Now available on DVD
James LeGros as Peter Gray
Joshua Leonard as JT Franks
Amy Seimetz as Katherine Franks
Larry Fessenden as William Coley
Directed by: Joe Maggio
I guess the gamut of horror movies is now complete. We have finally the first foodie horror film on record with Bitter Feast.
Now, before you get preconceived notions about having to watch some dude cook for a long ass time and talk about the seasoning of a particular meat or how a particular wine interacts with the meal, this is indeed a horror film. OK, it does include all of the seasoning and wine aspects as well but it is mixed in with some brutality and plenty of blood being splattered about.
I would dare to say that Bitter Feast is a unique horror film. Where else can you see a poor restaurant reviewer get tortured and abused while at the same time learn some fairly handy tips on how to make eggs or a well-cooked steak?
It is an interesting dynamic to be sure but one that really works well.
The storyline follows a well-known chef , Peter Gray (James LeGros), whose cable cooking show just got the ax from the big wigs because it was too pompous and dry. But it goes from bad to worse for Gray when he loses his gig as executive chef at a snooty restaurant after getting lambasted by a notorious online reviewer, JT Franks (Joshua Leonard).
Now we learn that Gray probably wasn’t the most stable person to begin through flashbacks involving his abusive older brother who he ultimately killed after a prank went too far. But all this career business taking a turn south sends him over the edge.
He kidnaps Franks and takes him to his isolated house in the country where he proceeds to give him lessons on how to cook. If Franks can cook correctly, as his reviews often state, he can eat. If he can’t, he gets punished. And, oh, does he get punished.
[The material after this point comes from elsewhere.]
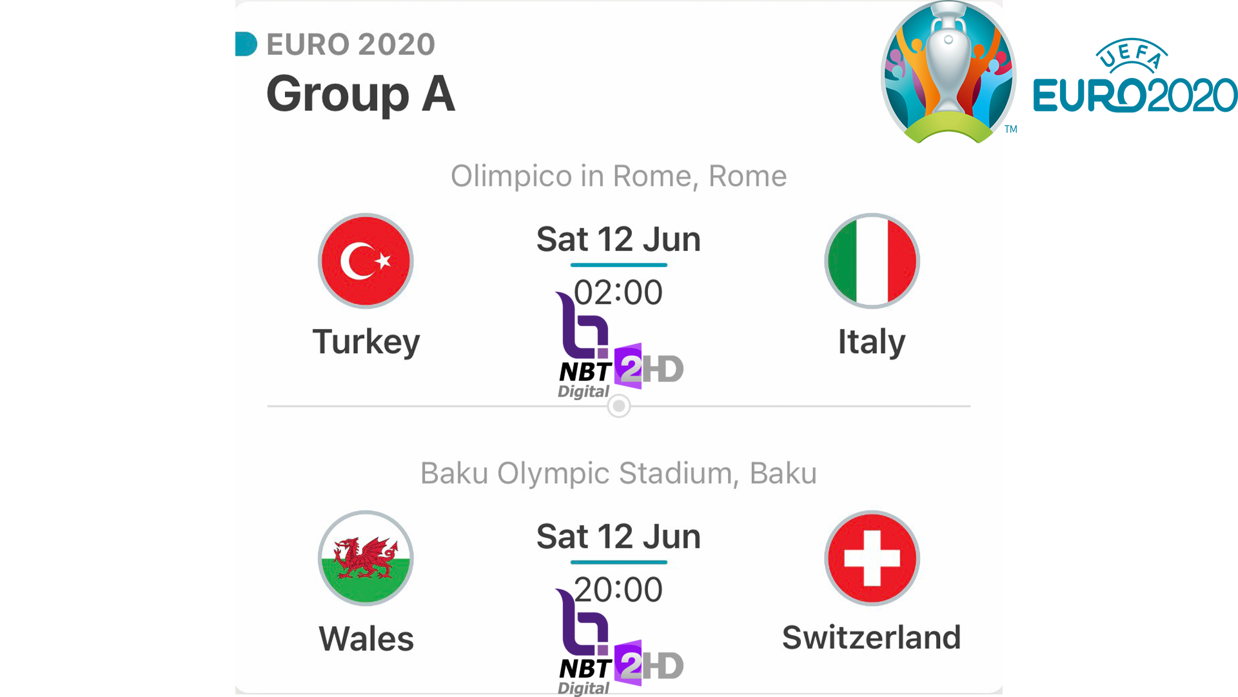Click the Sat 12 Jun date for Turkey match

point(618,239)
LeGros is excellent in the role as a deranged chef whose motivation is to get revenge on being shamed in the public eye but also to prove that his nemesis, Franks, is nothing but a fraud and knows absolutely nothing about food or cooking. Something he does in spades by making him choose between a dish cooked with poisonous berries and those cooked with friendly, healthy ones. And when Gray makes him cook a steak to perfection on the grill, he almost toys with Franks as he knows it won’t be up to the quality he enjoys writing about.
Bitter Feast does a nice job of exposing the Internet mentality that all is fair under at least some shroud of anonymity as well as undercutting how much employers and the public take reviews of restaurants, or theater, or movies to be a gospel â no matter if the truth is something entirely different.
While the ending is quite ironic given what we see from Gray’s past, it delivers in giving us at least a semblance of revenge for Gray and punishing Franks what is clearly a most bogus career in reviewing restaurants he has no experience in reviewing.
Food and torture? Sounds like a nice Friday night to me.